BEIJING, Dec 4 (Reuters) – More Chinese cities, including the far western city of Urumqi, announced easing of coronavirus restrictions on Sunday as China sought to make its zero-Covid-19 policy more targeted and less onerous after unprecedented protests against the restrictions last weekend.
Urumqi, the capital of Xinjiang region and where the protests first began, will reopen shopping malls, markets, restaurants and other places from Monday, officials said, ending months of strict quarantines.
There were no significant signs of unrest this weekend, although police were out in force in Beijing’s Liangmaqiao district and around Wulumuqi Road, named after Urumqi in Shanghai. Both sites held protests a week ago.
Last month’s deadly fire in Urumqi sparked dozens of protests against COVID restrictions in more than 20 cities after some social media users said victims were unable to escape the fire because their apartment buildings were closed. The authorities denied this.
The protests were an unprecedented display of civil disobedience in mainland China since President Xi Jinping took power in 2012.
In the days that followed, numerous cities announced relaxation of lockdowns, testing requirements and quarantine rules.
Sun Chunlan, the deputy prime minister overseeing the COVID effort, said last week that the virus’s ability to cause disease has weakened — a change in messaging consistent with what many health authorities around the world have been saying for more than a year.
Last week, people familiar with the matter told Reuters that China is preparing to announce a nationwide easing of testing requirements, as well as allowing positive cases and close contacts to self-isolate at home under certain conditions.
RULES HAVE BEEN LIFT
For now, steps to ease restrictions vary across the country.

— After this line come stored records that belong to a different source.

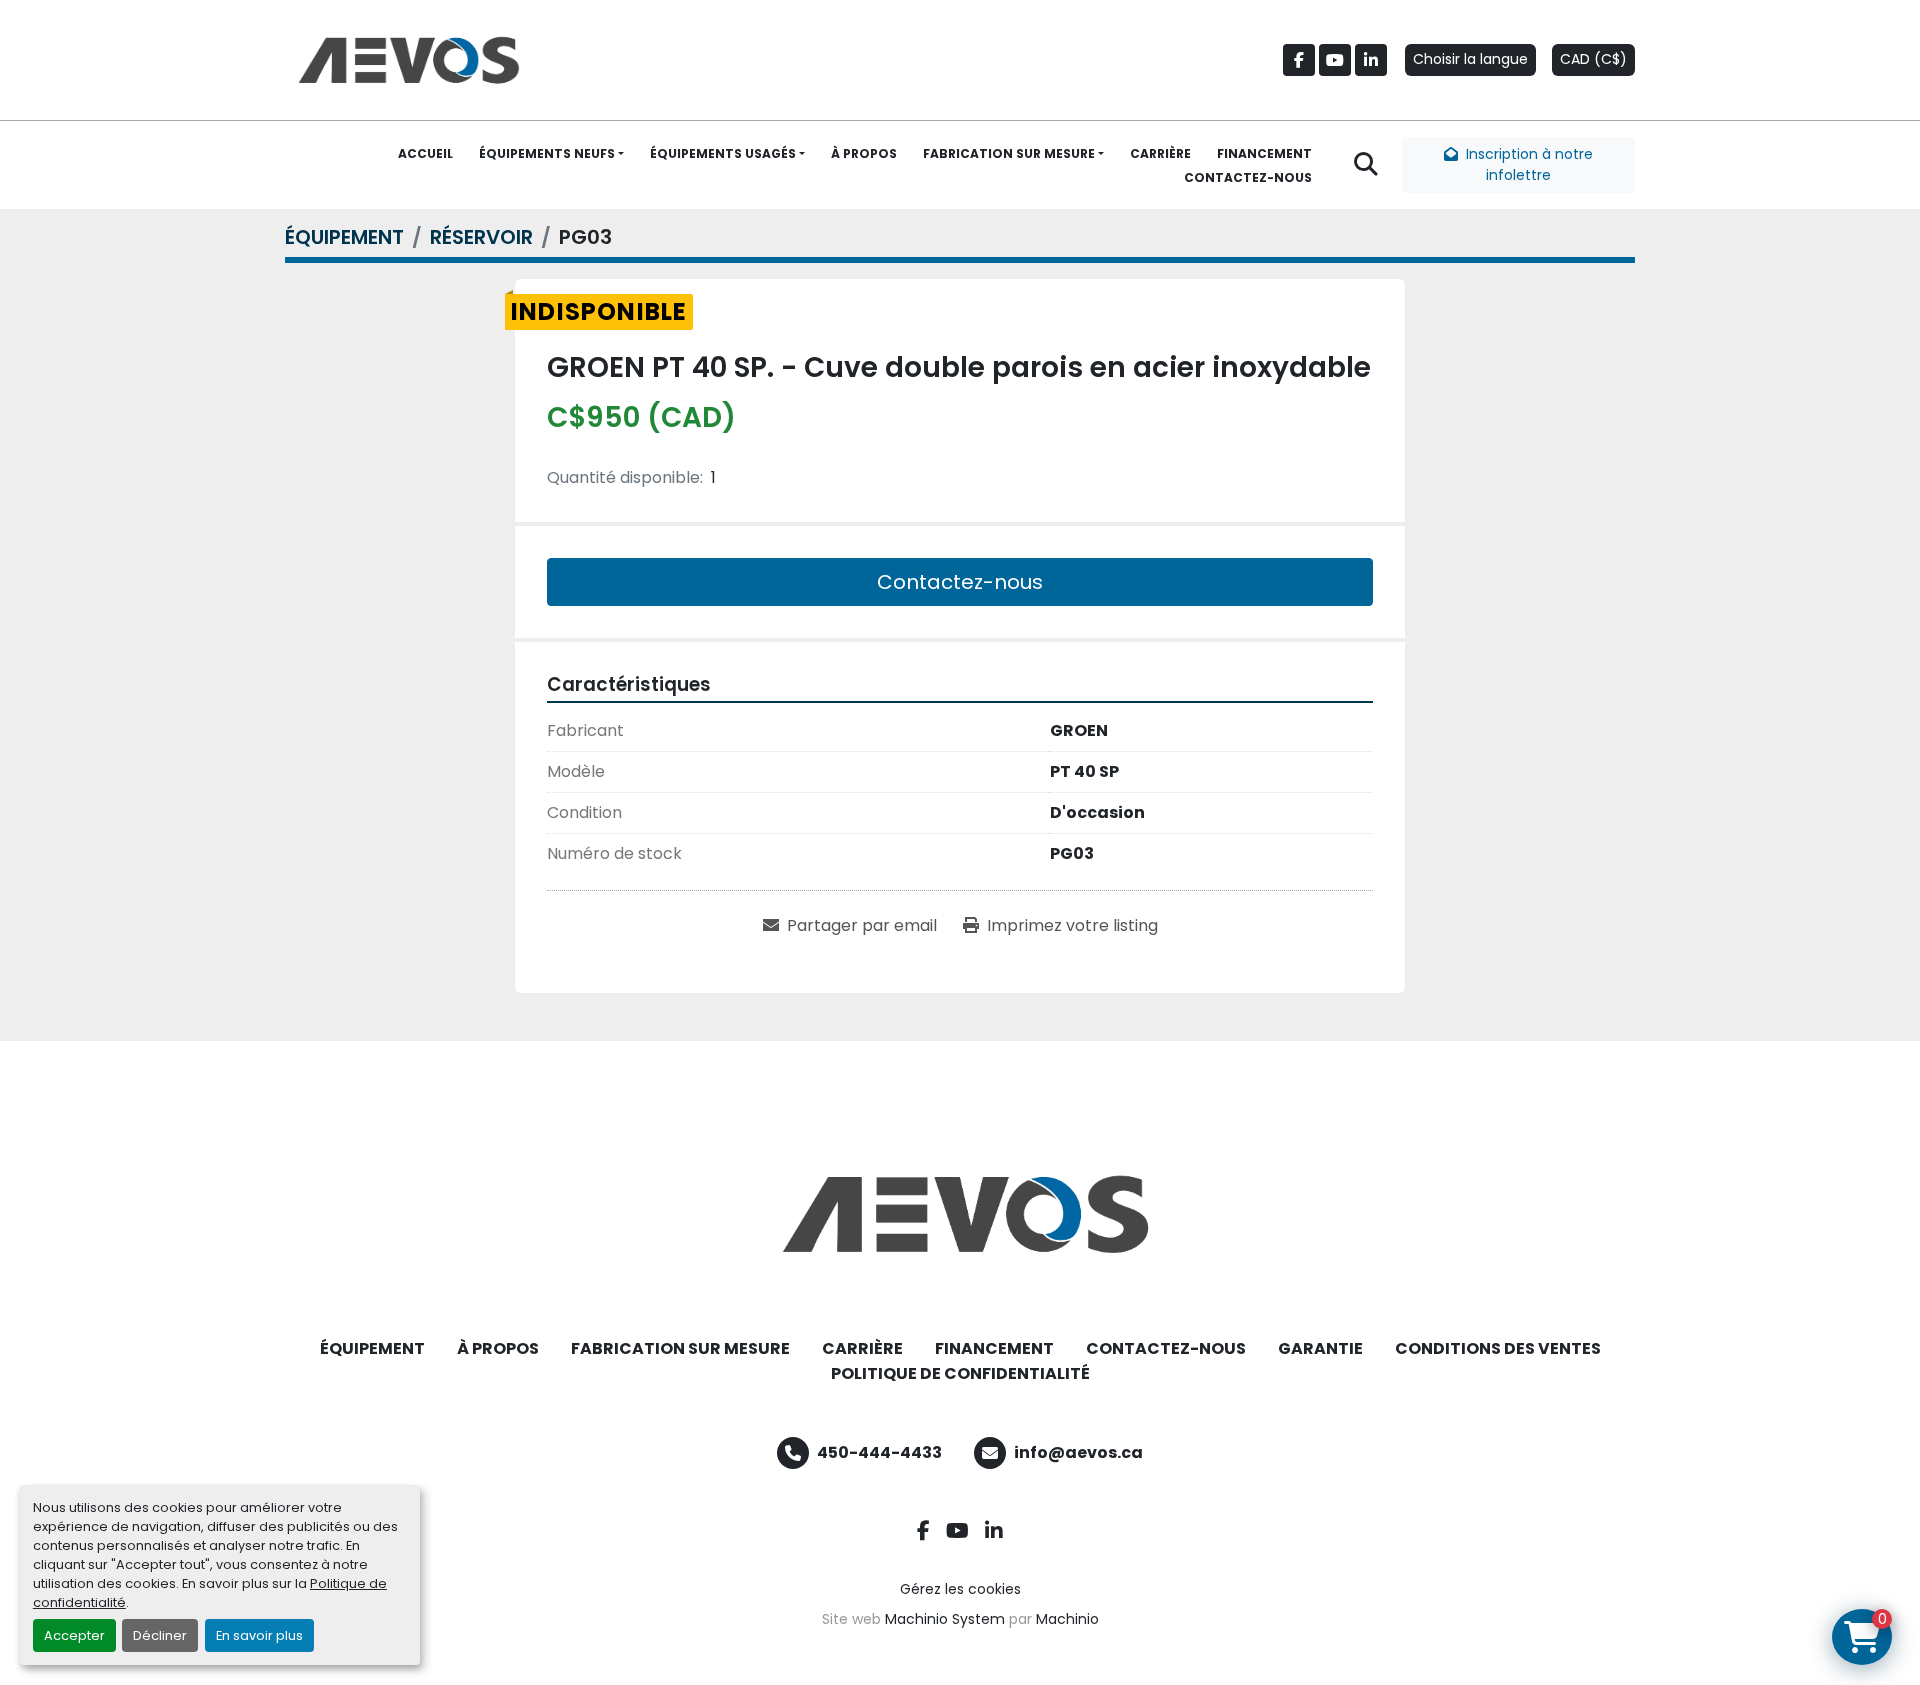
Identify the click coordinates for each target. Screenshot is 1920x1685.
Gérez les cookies (960, 1589)
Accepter (74, 1635)
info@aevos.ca (1078, 1452)
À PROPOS (864, 153)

In Zhengzhou, the central city of the world’s largest iPhone factory, which was rocked by violent unrest last month, people will no longer need to show their COVID test results to board public transport, taxis and “go to public areas”. .
Karaoke bars, beauty salons, internet cafes and other indoor venues can reopen, but must verify a negative 48-hour COVID test result.
Starting Monday, a negative COVID test will no longer be required to ride public transportation and visit parks in Shanghai.
Elsewhere, both Nanning, capital of the southern Guangxi region, and Wuhan, the central city where the pandemic began in 2019, lifted the requirement for a negative COVID test to ride the subway on Sunday.
Guangzhou’s Haizhu district, which has seen violent clashes for the past month, said on Sunday that it is now recommending that people with no COVID symptoms not be tested for the virus unless they belong to certain special groups, such as frontline workers or those with red or yellow codes.
Officials in Beijing said on Saturday that purchases of fever, cough and sore throat medicines no longer require registration. The restriction was imposed because authorities believe people are using the drugs to hide their COVID infections.
The authorities of different districts of the capital have announced that people who have tested positive for the virus can be quarantined at home.
When restrictions were eased, some inconsistencies angered people, including the demand for a negative COVID test in some places even as mass testing centers were closed.
It led to long queues at the few remaining testing booths in Beijing and Wuhan.
“Are they stupid or just mean?” asked one social media user. “We should not close the COVID testing stations until we get rid of the COVID testing transition.”
The number of new daily cases fell to 31,824 nationwide on Sunday, officials said, which may be partly due to fewer people being tested. Authorities also reported two new COVID deaths.
“ZERO-PREPARATION TO EXIT COVID”
Xi’s zero-covid policy has had a devastating impact on the world’s second-largest economy and global supply chains.
China maintains that the policy of completely closing its borders to travel is necessary to save lives and prevent the health system from being overwhelmed.
Despite the easing of restrictions, many experts said China was unlikely to begin a significant reopening before March, given the need to boost vaccinations, particularly among its large elderly population.
“While there have been quite a few domestic changes in recent COVID policies, we do not interpret them as China abandoning its zero-covid policy just yet,” Goldman Sachs said in a note on Sunday.
“On the contrary, we see them as clear evidence that the Chinese government is preparing for an exit and, in the meantime, is trying to minimize the economic and social costs of controlling COVID-19. Preparations may take several months, and there are likely to be difficulties along the way.”
Estimates of how many deaths China could see if it returns to a full reopening have ranged from 1.3 million to more than 2 million, although some researchers say the death toll could drop dramatically if vaccinations are focused on.
Officials recently announced they will speed up a COVID vaccine for seniors, but many are reluctant to get the shot.
“Some people have doubts about the safety and effectiveness of the country’s new coronavirus vaccine,” said an article in the People’s Daily, the official newspaper of the ruling Communist Party, on Sunday.
“Experts say this perception is wrong,” he said, adding that locally produced vaccines are safe.
US Director of National Intelligence Avril Haines said on Saturday that foreign COVID vaccines have not been approved in China and Xi does not want to change that.